Patrick Taylor Highlands Mayor
The great Martin Luther wrote a letter to the faithful during the outbreak of bubonic plague in 1527. He had chosen not to flee Wittenberg where he taught at the university, but rather to stay and minister to others. Below is a portion of the letter which has been circulated on the internet in recent days. It seems to strike a cord as we deal with the spread of COVID.
Luther wrote: “Use medicine; take potions which can help you; fumigate house, yard, and street; shun persons and places wherever your neighbor does not need your presence or has recovered, and act like a man who wants to help put out the burning city. What else is the epidemic but a fire which instead of consuming wood and straw devours life and body? You ought to think this way: “Very well, by God’s decree the enemy has sent us poison and deadly offal. Therefore I shall ask God mercifully to protect us. Then I shall fumigate, help purify the air, administer medicine, and take it. I shall avoid places and persons where my presence is not needed in order not to become contaminated and thus perchance infect and pollute others, and so cause their death as a result of my negligence. If God should wish to take me, he will surely find me and I have done what he has expected of me and so I am not responsible for either my own death or the death of others. If my neighbor needs me, however, I shall not avoid place or person but will go freely, as stated above. See, this is such a God-fearing faith because it is neither brash nor foolhardy and does not tempt God.” Luther’s Works, 1999.
The Highlands Cashiers Vaccination Initiative put on a vaccine clinic this past Saturday for people with compromised immune systems needing a third booster shot. Volunteers also vaccinated people who were getting their first vaccine shot. I am so thankful for those folks stepping forward to be vaccinated even though they may still have concerns.

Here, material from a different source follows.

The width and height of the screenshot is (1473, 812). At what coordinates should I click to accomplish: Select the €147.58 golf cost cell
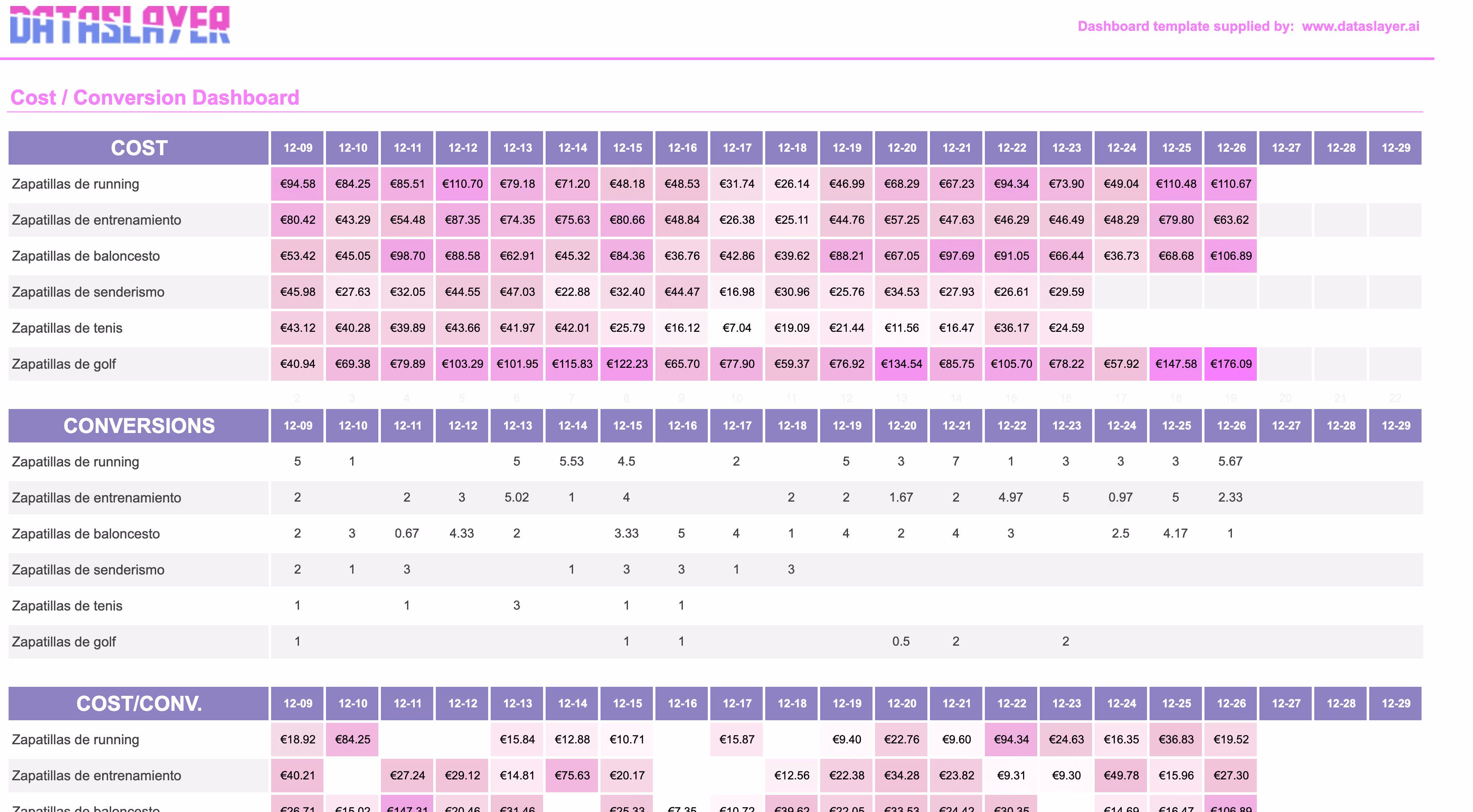point(1176,364)
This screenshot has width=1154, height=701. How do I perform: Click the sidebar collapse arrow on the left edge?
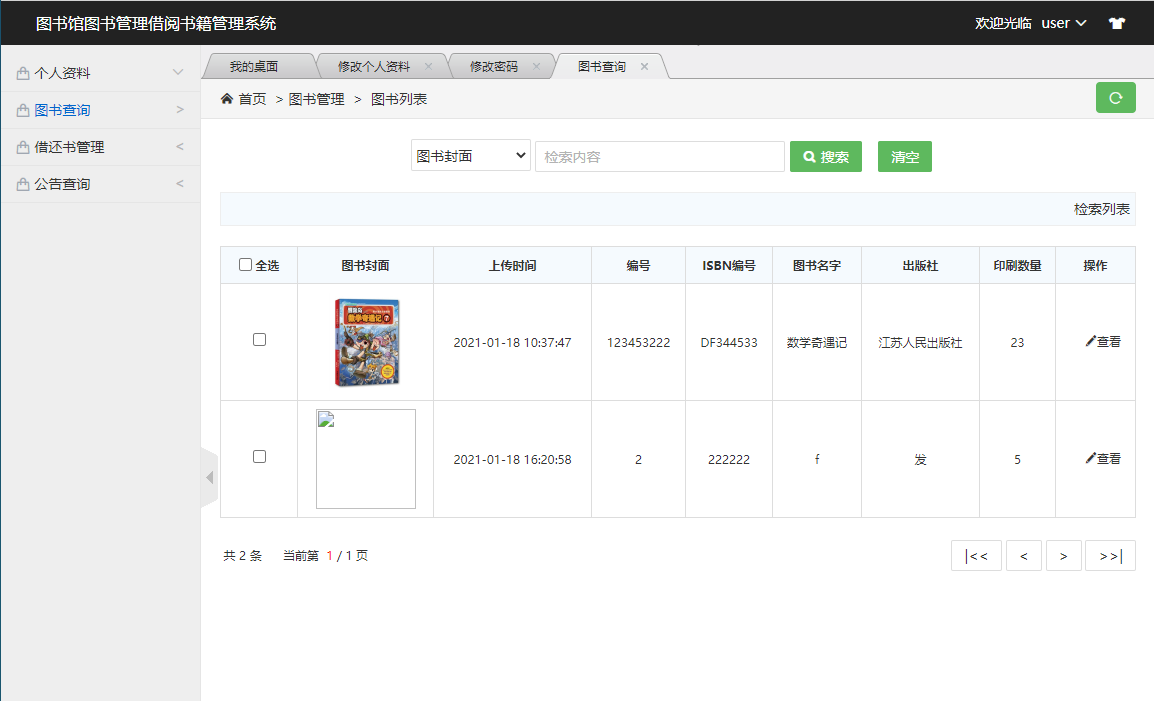208,477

I am also grateful for the wonderful volunteers that put on the clinic. They embody that spirit of ministry and grace that Luther lived and practiced as the leader of the Reformation.

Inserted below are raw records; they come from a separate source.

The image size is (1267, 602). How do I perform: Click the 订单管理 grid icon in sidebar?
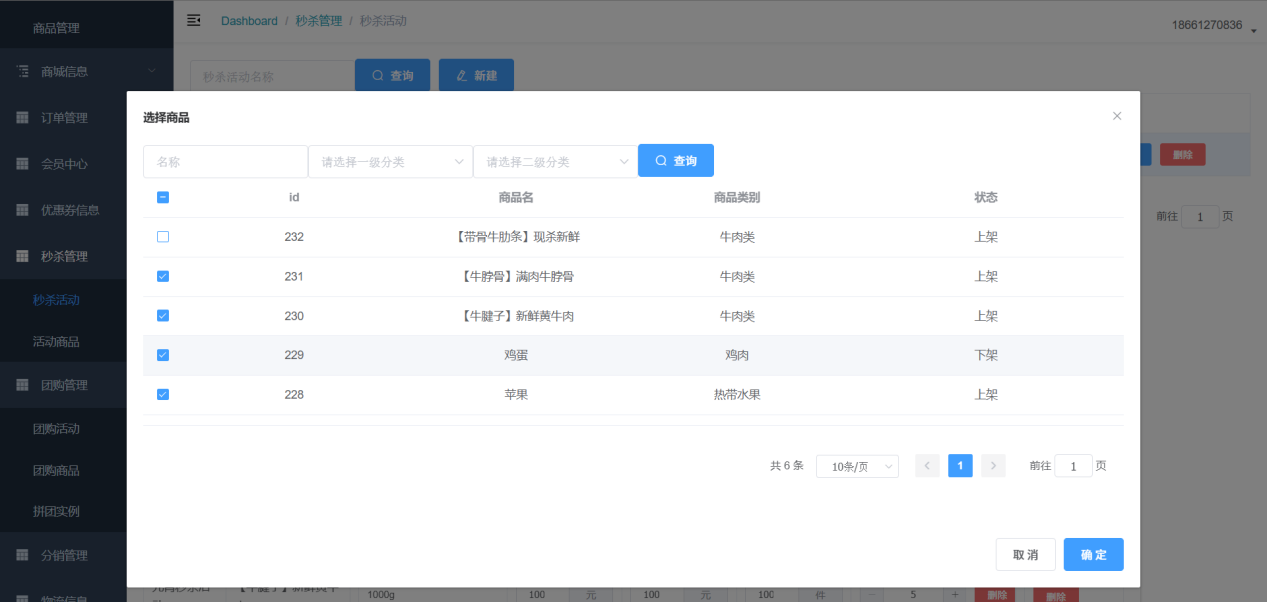(x=22, y=118)
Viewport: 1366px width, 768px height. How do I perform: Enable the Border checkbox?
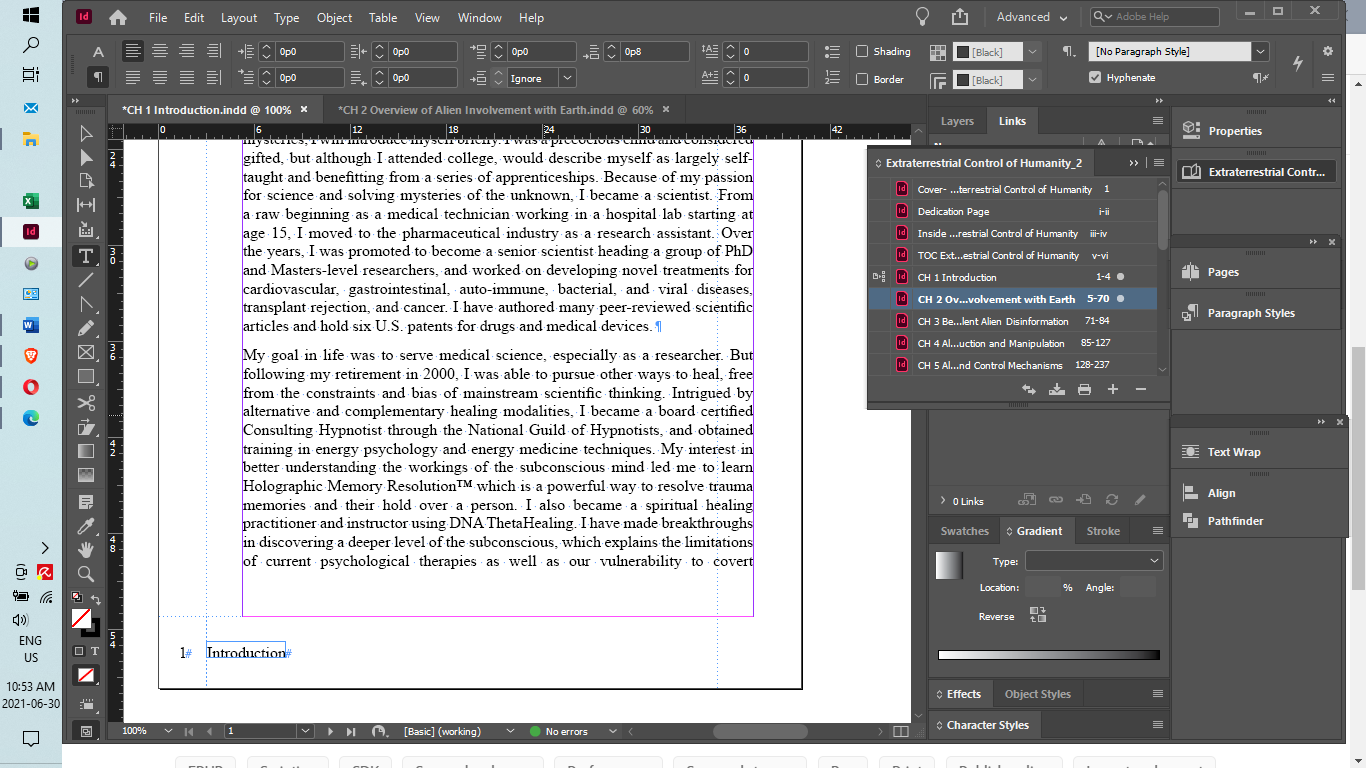tap(862, 79)
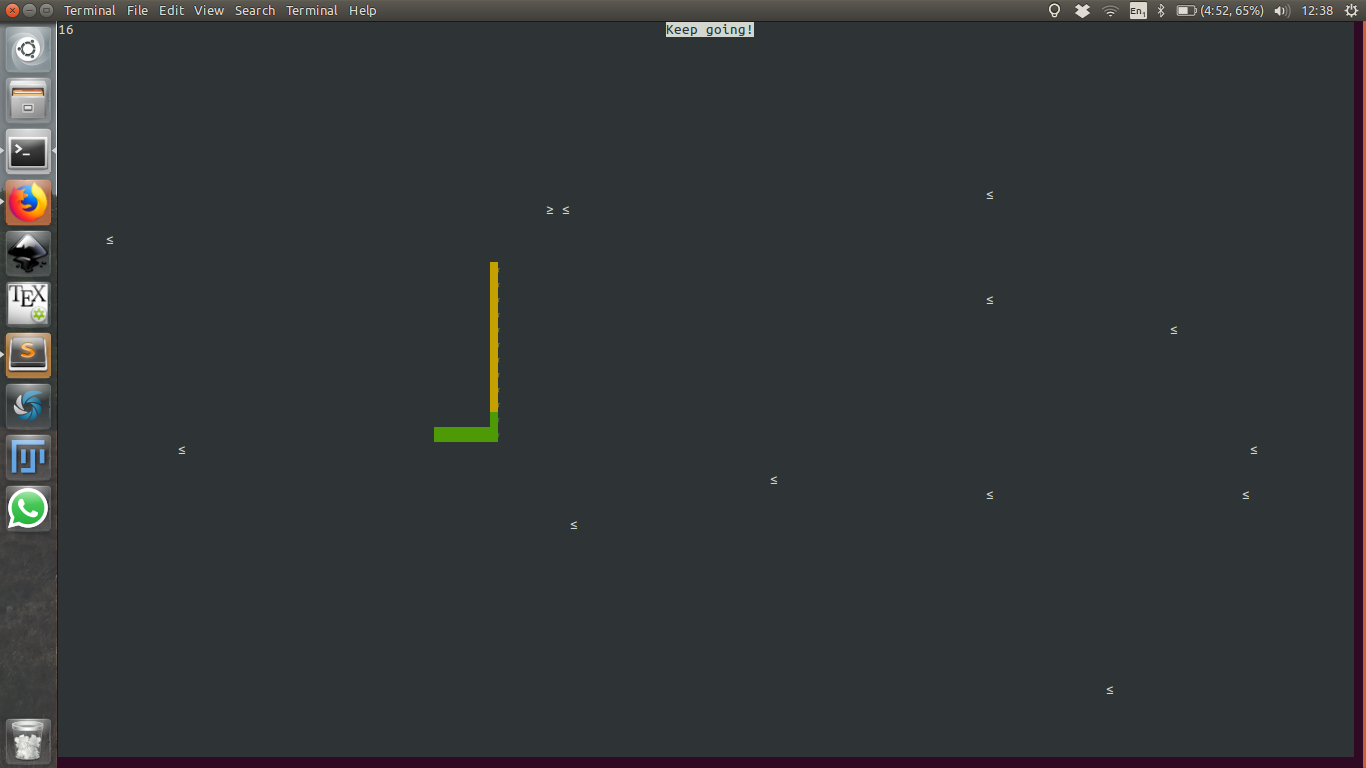Toggle Wi-Fi from the network indicator

click(1110, 10)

The town board reinstated the mask requirement in business zones at a special meeting last Friday. It applies to both inside and outside activities. Tom Neal, the CEO of the hospital and director of the vaccination initiative, presented a compelling case to the return of wearing masks without delay. He stressed that our community is in an emergency code red zone with the spread of Covid. Our medical and first responder systems are being challenged.
Let’s embrace the grace and concern for others that Luther practiced.